Narrative fiction from Palestine also serves to impart truth to the viewer. Adapted from revolutionary author Ghassan Kanafani’s Men in the Sun, Tawfiq Saleh’s 1972 film The Dupes follows three Palestinian men exiled from their land in 1948, trying to make their way to Kuwait. A staggering and suspenseful picture starring non-professional actors, the film was actually restored by the World Cinema Project, making it an easy choice for a future Criterion release. The Dupes was shot in Syria and portrays the struggle of Palestinian diaspora, but Michel Khleifi’s 1995 film Tale of the Three Jewels was the first film to be wholly shot and produced in Gaza. Twelve-year-old Yussef’s father is in prison, and his brother is on the run from the Israeli army. He meets Aida, a pretty girl his age, and tries to win her over; she says she’ll offer her heart only if he helps her find her grandma’s lost jewels. Khleifi mixes childlike wonder with realism in a picture absolutely deserving of a wider audience.
Visionary Palestinian auteur Elia Suleiman has an immediately recognizable style, and all four of his feature films—Chronicle of a Disappearance (1996), Divine Intervention (2002), The Time That Remains (2009), and It Must Be Like Heaven (2019)—in my opinion, should be sold together in a collector’s set. If I had to choose only one, it would be The Time That Remains (2009). An absolutely essential work, Suleiman infuses memories of his family, neighbors, teachers, and friends into each scene to portray the evolution of daily life for Palestinians in Nazareth from the start of the occupation in 1948 to the present day.
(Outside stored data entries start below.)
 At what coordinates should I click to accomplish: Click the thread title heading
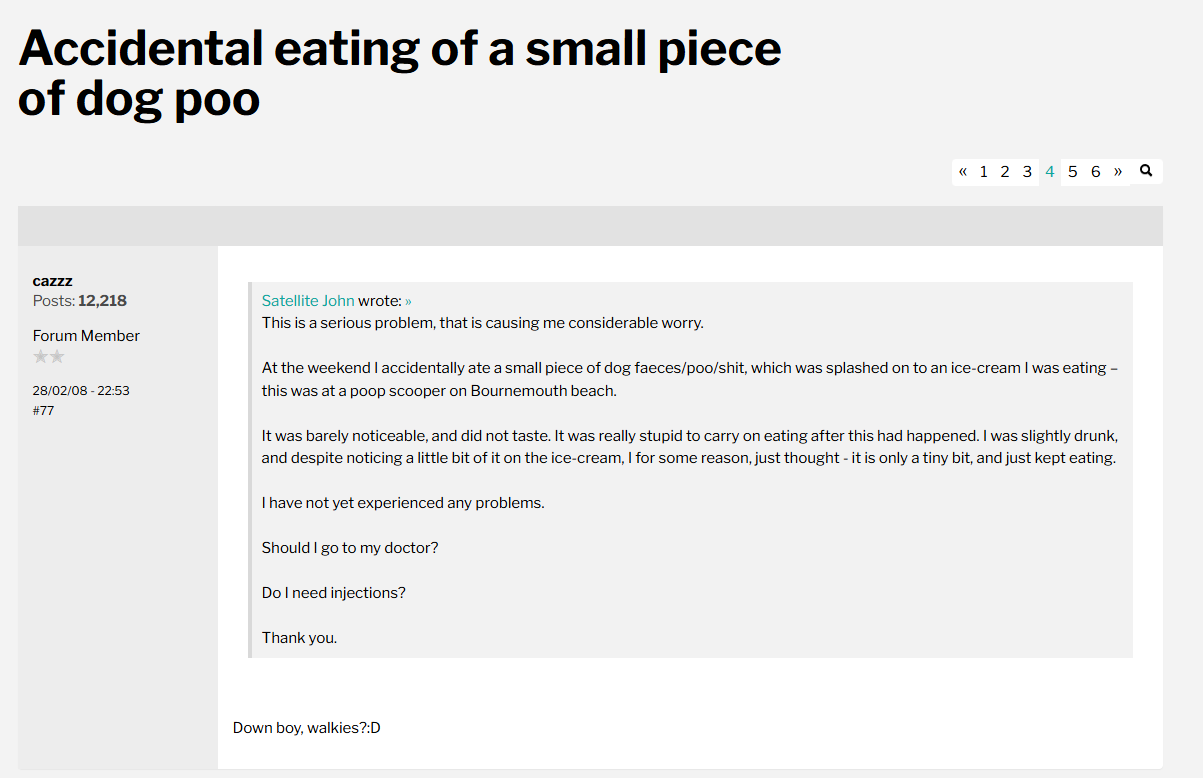click(400, 74)
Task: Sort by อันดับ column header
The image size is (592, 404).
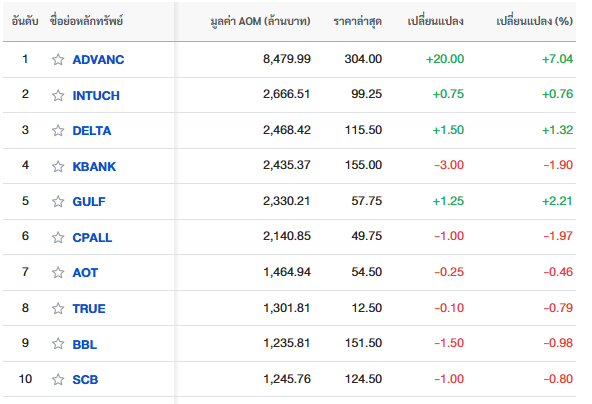Action: (25, 21)
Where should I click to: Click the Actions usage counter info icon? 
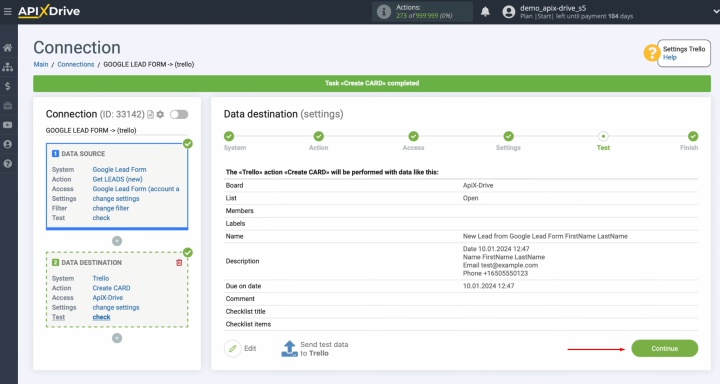coord(383,12)
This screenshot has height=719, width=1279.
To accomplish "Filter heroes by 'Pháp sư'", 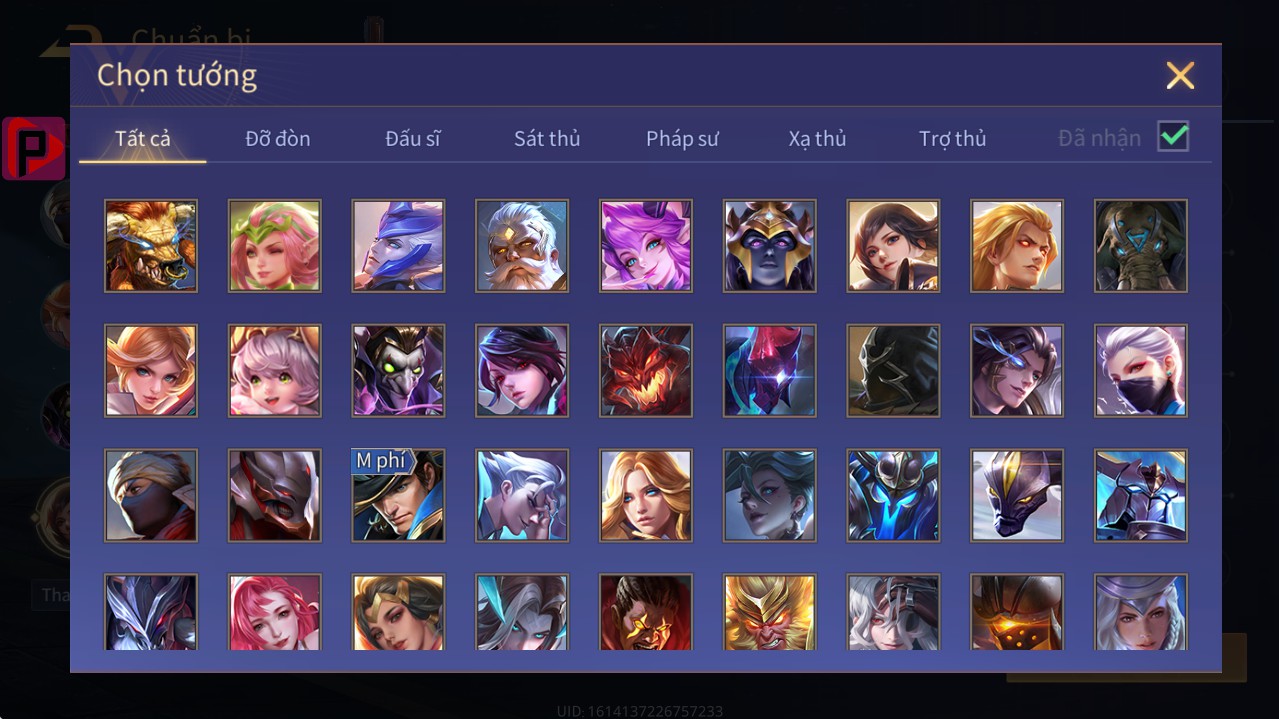I will tap(682, 138).
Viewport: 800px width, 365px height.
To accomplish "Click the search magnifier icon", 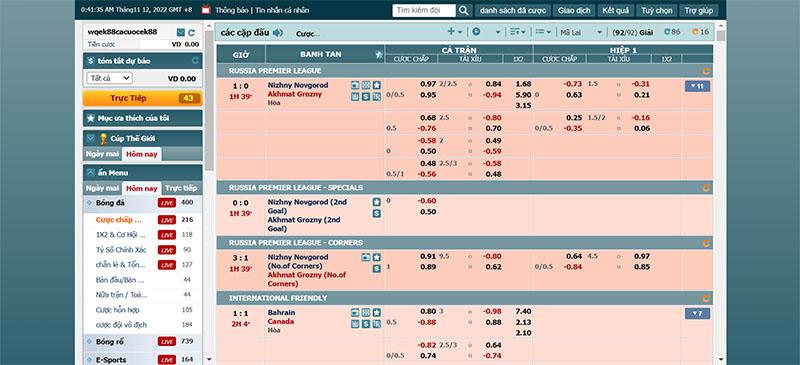I will 463,10.
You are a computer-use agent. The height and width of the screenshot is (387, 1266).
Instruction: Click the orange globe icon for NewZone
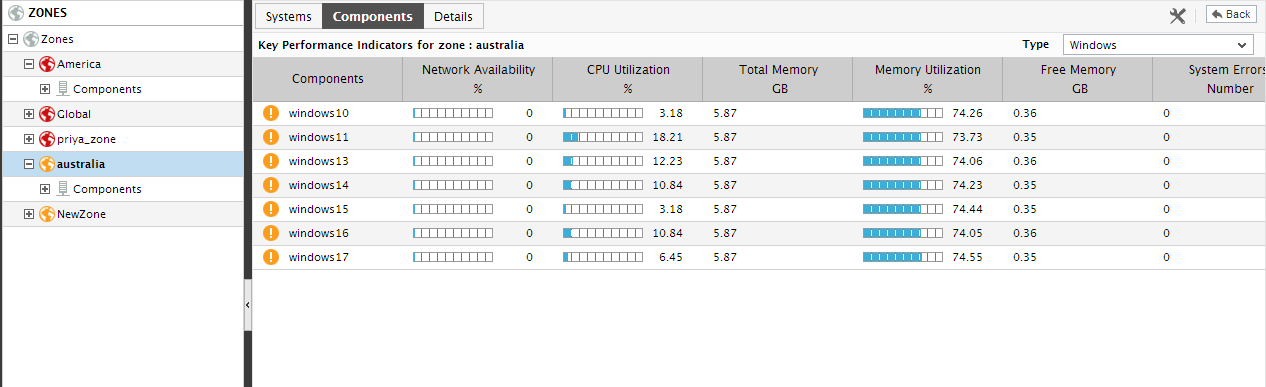(46, 214)
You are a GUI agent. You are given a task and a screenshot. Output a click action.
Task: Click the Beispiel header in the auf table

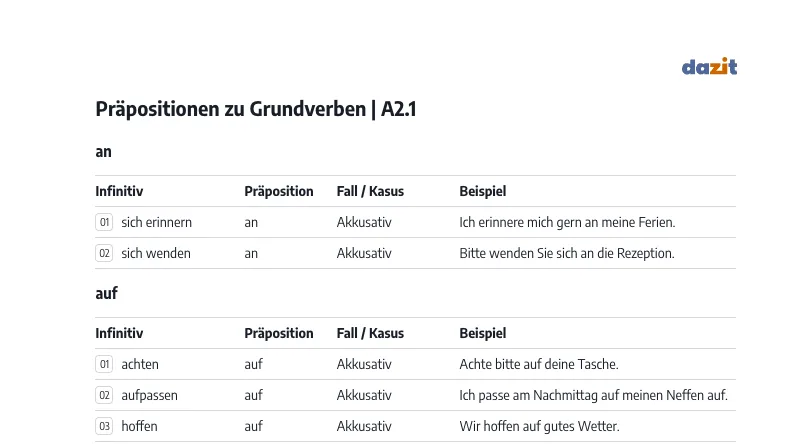click(x=483, y=333)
His use of space, color and sound echoes the work of Jacques Tati and Buster Keaton, resulting in a silent triumph of a film that everyone should have on their watchlist.
I hope that, using this very long but still very incomplete list, someone at the Criterion Collection, or even an everyday cinephile, comes away with an understanding of the possibilities that exist when it comes to preserving Arab cinema. There are so many creative ways to approach packaging and distributing these titles, and if I’m any proof, there is a market for it. There is so much to appreciate and even more to look forward to, especially with the boom in the industry in the past few years—just look to the Arabian Gulf and the upcoming filmmakers forging their own paths. It would be amazing if our great influential filmmakers, many who are still alive today, got to have their films recognized with a Criterion edition—not having one doesn’t diminish or lessen the caliber of their work, but it would bring their talents to a wider audience. That is all that we as film lovers can hope to do.
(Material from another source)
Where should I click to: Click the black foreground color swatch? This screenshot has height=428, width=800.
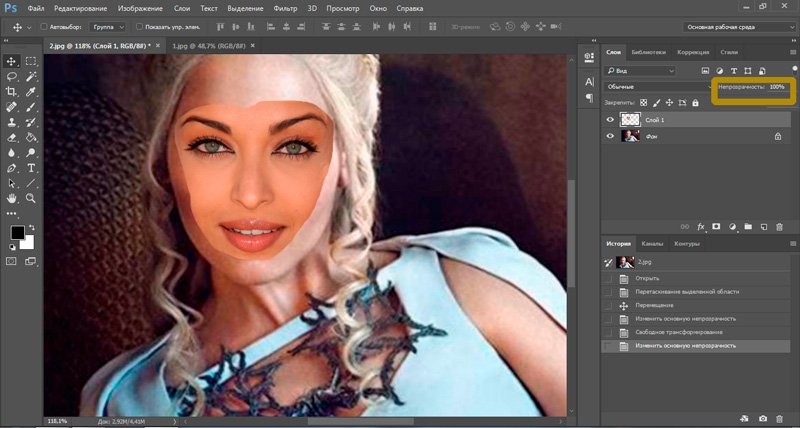[17, 232]
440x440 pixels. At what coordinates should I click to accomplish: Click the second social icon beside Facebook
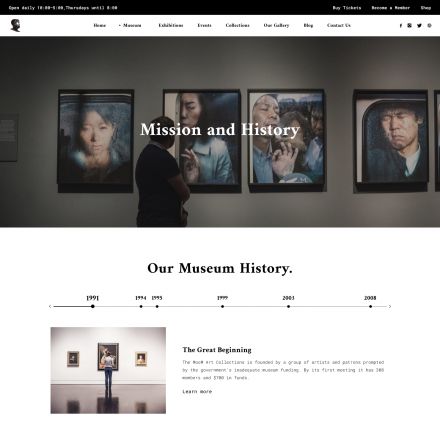409,25
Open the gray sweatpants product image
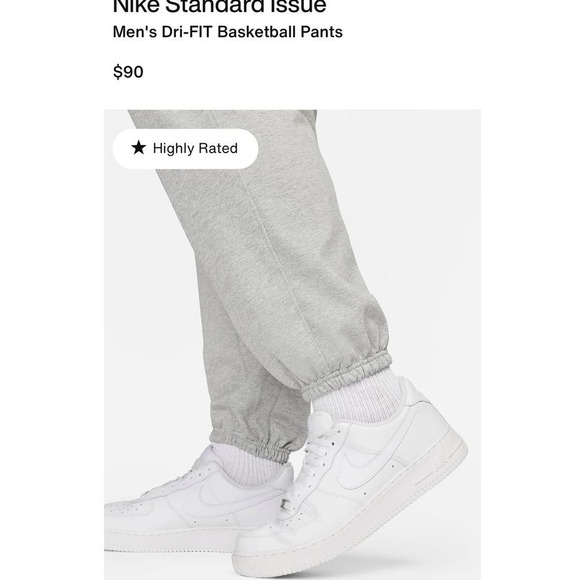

P.S. If anyone is interested in watching Arab cinema in the appropriate places online, I implore you to use specially-curated streaming services like Aflamuna and Shasha Movies. solidaritycinema.com has an abundance of selections from the Arab world, and there is an assortment of films also available on Netflix if you search “Arabic Movies”. Don’t be afraid to use YouTube as a resource too—you might find your own hidden gem, like I did with The Extras.